- [Work request]
Please copy, word for word, the line that contains "Image resolution: width=1493" and every line after it through the end of the records, and nothing more.

- [Records to process]

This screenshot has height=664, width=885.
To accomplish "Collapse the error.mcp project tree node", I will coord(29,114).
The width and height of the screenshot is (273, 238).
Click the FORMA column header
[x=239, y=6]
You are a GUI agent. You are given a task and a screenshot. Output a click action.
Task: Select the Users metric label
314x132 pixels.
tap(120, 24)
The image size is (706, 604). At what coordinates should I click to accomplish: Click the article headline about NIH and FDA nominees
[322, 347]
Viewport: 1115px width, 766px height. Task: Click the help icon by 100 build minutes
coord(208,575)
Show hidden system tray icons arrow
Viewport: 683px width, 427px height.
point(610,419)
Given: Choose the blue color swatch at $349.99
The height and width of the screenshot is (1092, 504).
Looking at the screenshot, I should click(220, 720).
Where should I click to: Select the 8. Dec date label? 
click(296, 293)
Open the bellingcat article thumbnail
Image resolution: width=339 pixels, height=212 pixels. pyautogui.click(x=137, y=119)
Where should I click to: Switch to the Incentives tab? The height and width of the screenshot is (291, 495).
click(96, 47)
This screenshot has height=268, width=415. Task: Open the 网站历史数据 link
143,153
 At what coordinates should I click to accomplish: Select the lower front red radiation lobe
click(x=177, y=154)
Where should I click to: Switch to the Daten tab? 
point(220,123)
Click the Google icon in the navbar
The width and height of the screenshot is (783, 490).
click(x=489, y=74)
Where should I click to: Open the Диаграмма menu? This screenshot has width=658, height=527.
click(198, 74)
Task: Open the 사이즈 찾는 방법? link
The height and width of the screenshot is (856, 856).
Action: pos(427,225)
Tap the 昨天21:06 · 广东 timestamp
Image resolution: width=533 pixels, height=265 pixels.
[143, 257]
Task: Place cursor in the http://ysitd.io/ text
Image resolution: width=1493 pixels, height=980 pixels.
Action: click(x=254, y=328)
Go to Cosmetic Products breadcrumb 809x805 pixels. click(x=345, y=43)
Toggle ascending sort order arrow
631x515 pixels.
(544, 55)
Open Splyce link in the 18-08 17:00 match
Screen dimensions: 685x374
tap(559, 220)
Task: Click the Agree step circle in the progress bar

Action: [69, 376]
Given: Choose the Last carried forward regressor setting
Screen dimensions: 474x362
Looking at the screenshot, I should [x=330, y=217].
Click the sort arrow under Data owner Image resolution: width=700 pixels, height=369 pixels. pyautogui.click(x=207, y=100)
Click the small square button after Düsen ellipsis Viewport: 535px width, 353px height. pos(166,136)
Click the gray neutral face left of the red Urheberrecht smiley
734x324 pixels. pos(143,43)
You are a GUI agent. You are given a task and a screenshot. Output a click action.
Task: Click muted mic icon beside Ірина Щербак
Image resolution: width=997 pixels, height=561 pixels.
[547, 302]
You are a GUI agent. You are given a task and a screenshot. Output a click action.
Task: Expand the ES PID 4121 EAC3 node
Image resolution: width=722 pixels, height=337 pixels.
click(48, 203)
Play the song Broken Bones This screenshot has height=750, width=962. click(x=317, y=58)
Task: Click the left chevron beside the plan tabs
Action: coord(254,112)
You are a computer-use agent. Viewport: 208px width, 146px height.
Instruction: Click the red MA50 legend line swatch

- [Your response]
Image resolution: width=1493 pixels, height=980 pixels.
Action: click(x=254, y=328)
Go to Cosmetic Products breadcrumb 809x805 pixels. click(x=345, y=43)
Toggle ascending sort order arrow
631x515 pixels.
(544, 55)
Open Splyce link in the 18-08 17:00 match
Screen dimensions: 685x374
tap(559, 220)
Task: Click the Agree step circle in the progress bar

Action: [69, 376]
Given: Choose the Last carried forward regressor setting
Screen dimensions: 474x362
Looking at the screenshot, I should [x=330, y=217].
Click the sort arrow under Data owner Image resolution: width=700 pixels, height=369 pixels. pyautogui.click(x=207, y=100)
Click the small square button after Düsen ellipsis Viewport: 535px width, 353px height. pos(166,136)
Click the gray neutral face left of the red Urheberrecht smiley
734x324 pixels. pos(143,43)
You are a GUI agent. You are given a task and a screenshot. Output a click action.
Task: Click muted mic icon beside Ірина Щербак
Image resolution: width=997 pixels, height=561 pixels.
[547, 302]
You are a GUI agent. You are given a task and a screenshot. Output a click action.
Task: Expand the ES PID 4121 EAC3 node
Image resolution: width=722 pixels, height=337 pixels.
click(48, 203)
Play the song Broken Bones This screenshot has height=750, width=962. click(x=317, y=58)
Task: Click the left chevron beside the plan tabs
Action: coord(254,112)
You are a computer-use agent. Viewport: 208px width, 146px height.
Instruction: Click the red MA50 legend line swatch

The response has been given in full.